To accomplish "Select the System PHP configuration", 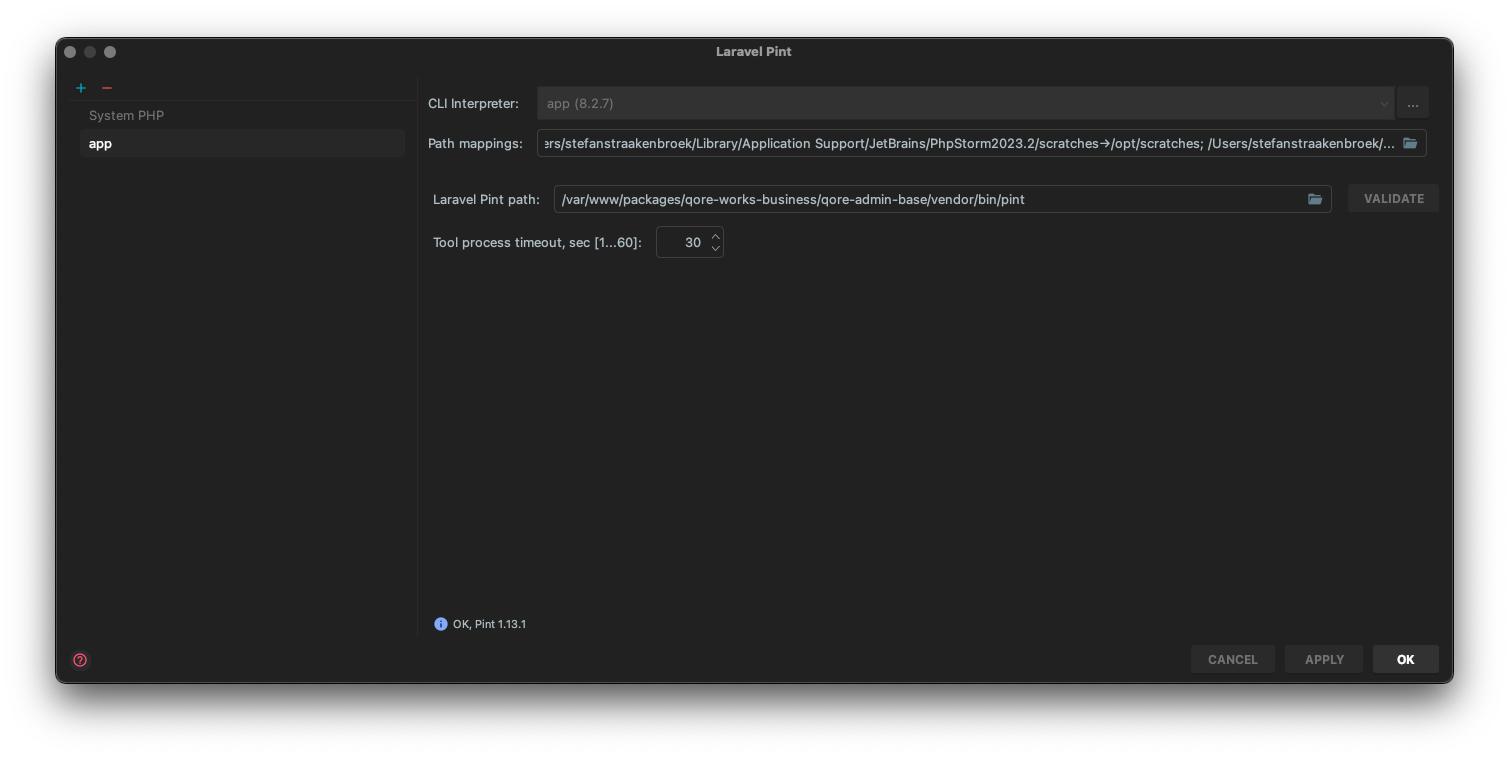I will [126, 115].
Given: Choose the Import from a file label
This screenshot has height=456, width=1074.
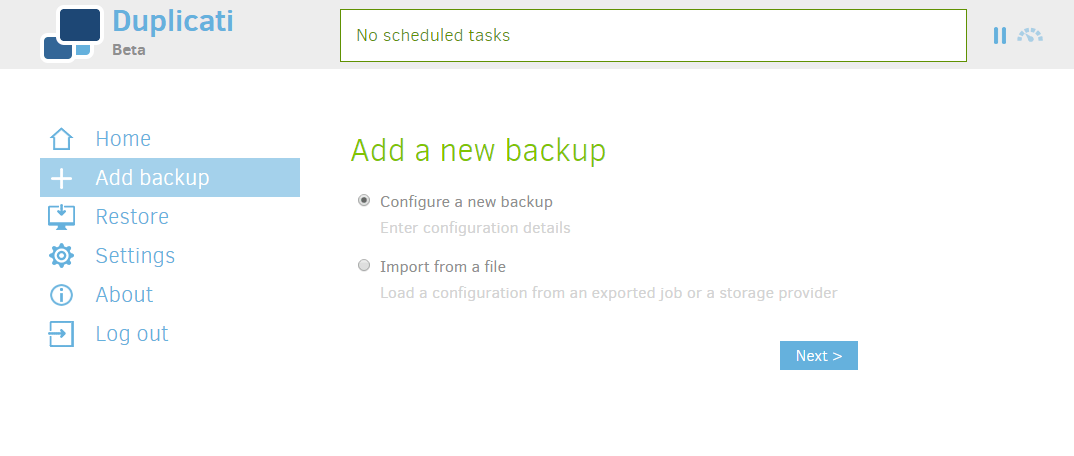Looking at the screenshot, I should pyautogui.click(x=442, y=266).
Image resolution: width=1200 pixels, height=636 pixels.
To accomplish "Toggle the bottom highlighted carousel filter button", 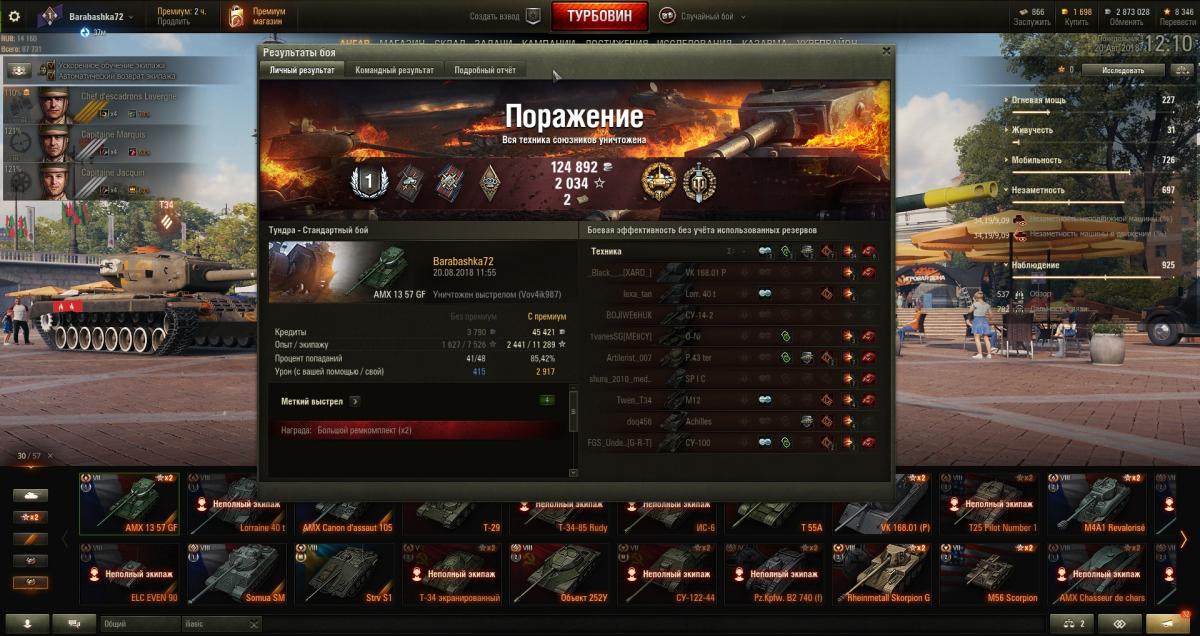I will 32,583.
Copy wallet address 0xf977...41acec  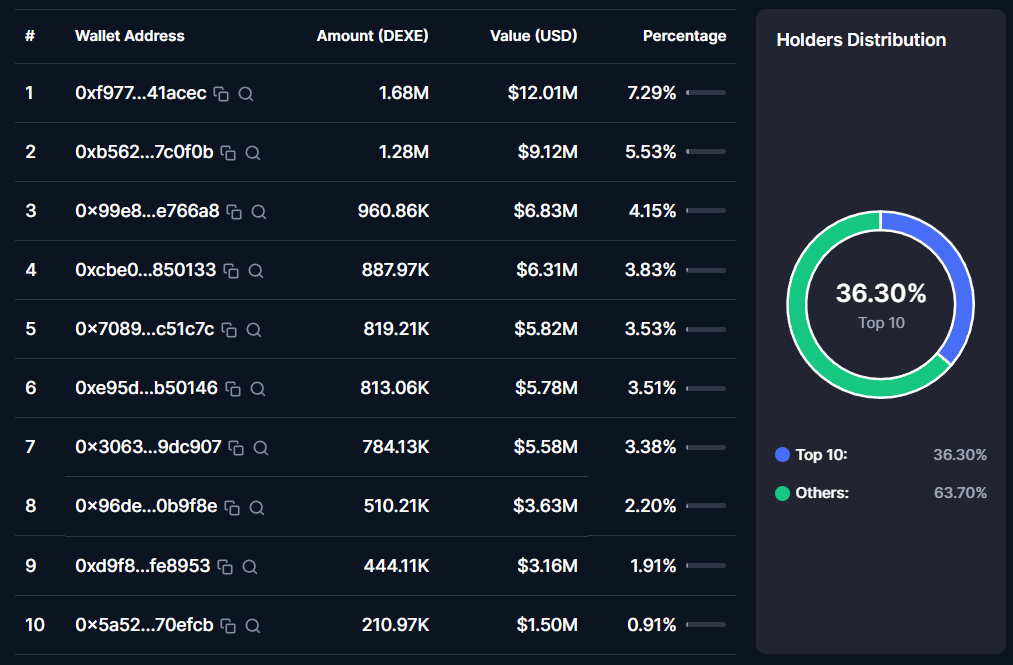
*****
List each line of the data above that contains the word "height", copying the whole line.

This screenshot has height=456, width=1074.
Image resolution: width=1200 pixels, height=636 pixels.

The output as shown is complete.